Issue No.11 - November (2011 vol.23)
Keng-Pei Lin , National Taiwan University, Taipei
Ming-Syan Chen , National Taiwan University, and Academia Sinica, Taipei
DOI Bookmark: http://doi.ieeecomputersociety.org/10.1109/TKDE.2010.193
The support vector machine (SVM) is a widely used tool in classification problems. The SVM trains a classifier by solving an optimization problem to decide which instances of the training data set are support vectors, which are the necessarily informative instances to form the SVM classifier. Since support vectors are intact tuples taken from the training data set, releasing the SVM classifier for public use or shipping the SVM classifier to clients will disclose the private content of support vectors. This violates the privacy-preserving requirements for some legal or commercial reasons. The problem is that the classifier learned by the SVM inherently violates the privacy. This privacy violation problem will restrict the applicability of the SVM. To the best of our knowledge, there has not been work extending the notion of privacy preservation to tackle this inherent privacy violation problem of the SVM classifier. In this paper, we exploit this privacy violation problem, and propose an approach to postprocess the SVM classifier to transform it to a privacy-preserving classifier which does not disclose the private content of support vectors.

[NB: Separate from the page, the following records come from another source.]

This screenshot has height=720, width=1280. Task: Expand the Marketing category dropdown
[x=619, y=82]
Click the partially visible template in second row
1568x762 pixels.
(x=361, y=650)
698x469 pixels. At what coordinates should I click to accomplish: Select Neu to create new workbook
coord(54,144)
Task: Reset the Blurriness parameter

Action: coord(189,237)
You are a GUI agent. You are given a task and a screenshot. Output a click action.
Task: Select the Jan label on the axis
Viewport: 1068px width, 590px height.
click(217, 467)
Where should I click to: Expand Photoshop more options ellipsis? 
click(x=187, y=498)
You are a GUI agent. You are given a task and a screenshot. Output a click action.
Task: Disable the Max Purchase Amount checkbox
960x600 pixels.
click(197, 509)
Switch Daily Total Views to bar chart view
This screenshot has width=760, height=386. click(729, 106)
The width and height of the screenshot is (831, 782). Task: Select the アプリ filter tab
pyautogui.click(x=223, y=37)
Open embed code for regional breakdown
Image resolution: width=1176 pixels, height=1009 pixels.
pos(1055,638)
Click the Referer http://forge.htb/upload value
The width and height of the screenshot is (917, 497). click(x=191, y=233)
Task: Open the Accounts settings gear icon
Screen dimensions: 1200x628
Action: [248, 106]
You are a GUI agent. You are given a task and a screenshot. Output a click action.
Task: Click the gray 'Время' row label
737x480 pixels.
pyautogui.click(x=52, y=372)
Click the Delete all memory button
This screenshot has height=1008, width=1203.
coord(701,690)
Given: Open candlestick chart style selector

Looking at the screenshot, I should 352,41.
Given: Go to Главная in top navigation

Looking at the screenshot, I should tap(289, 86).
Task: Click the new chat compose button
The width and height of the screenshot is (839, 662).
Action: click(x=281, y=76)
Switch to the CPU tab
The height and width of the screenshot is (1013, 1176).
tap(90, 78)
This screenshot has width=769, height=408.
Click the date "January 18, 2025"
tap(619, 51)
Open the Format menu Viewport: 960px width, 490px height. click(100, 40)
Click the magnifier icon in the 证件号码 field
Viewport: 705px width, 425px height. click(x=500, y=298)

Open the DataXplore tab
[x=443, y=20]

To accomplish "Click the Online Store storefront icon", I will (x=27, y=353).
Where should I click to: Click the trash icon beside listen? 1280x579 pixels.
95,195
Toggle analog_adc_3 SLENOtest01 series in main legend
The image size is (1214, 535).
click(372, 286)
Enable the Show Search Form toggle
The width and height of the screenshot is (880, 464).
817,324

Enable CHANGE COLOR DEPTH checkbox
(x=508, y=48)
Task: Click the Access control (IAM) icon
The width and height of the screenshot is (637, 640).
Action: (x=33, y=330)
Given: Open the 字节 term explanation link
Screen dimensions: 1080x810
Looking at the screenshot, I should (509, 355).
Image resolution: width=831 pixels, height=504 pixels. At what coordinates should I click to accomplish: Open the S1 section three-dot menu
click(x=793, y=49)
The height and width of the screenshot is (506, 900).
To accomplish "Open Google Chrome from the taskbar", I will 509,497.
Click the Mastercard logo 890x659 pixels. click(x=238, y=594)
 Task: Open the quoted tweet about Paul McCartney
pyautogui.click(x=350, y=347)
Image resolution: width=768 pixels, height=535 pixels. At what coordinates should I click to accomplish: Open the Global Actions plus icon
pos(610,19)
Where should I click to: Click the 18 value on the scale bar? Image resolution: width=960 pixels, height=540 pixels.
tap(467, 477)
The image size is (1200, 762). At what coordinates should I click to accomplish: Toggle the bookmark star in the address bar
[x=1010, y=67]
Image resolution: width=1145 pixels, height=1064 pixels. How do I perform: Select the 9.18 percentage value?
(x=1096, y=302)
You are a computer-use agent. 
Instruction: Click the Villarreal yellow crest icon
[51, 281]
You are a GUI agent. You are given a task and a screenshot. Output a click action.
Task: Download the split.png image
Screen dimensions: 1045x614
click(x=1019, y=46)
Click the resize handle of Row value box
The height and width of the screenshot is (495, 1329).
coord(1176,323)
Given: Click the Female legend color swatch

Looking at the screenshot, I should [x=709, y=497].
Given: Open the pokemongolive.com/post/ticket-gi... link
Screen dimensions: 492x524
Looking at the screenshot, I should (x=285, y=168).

The postprocessed SVM classifier without exposing the private content of training data is called Privacy-Preserving SVM Classifier (abbreviated as PPSVC). The PPSVC is designed for the commonly used Gaussian kernel function. It precisely approximates the decision function of the Gaussian kernel SVM classifier without exposing the sensitive attribute values possessed by support vectors. By applying the PPSVC, the SVM classifier is able to be publicly released while preserving privacy. We prove that the PPSVC is robust against adversarial attacks. The experiments on real data sets show that the classification accuracy of the PPSVC is comparable to the original SVM classifier.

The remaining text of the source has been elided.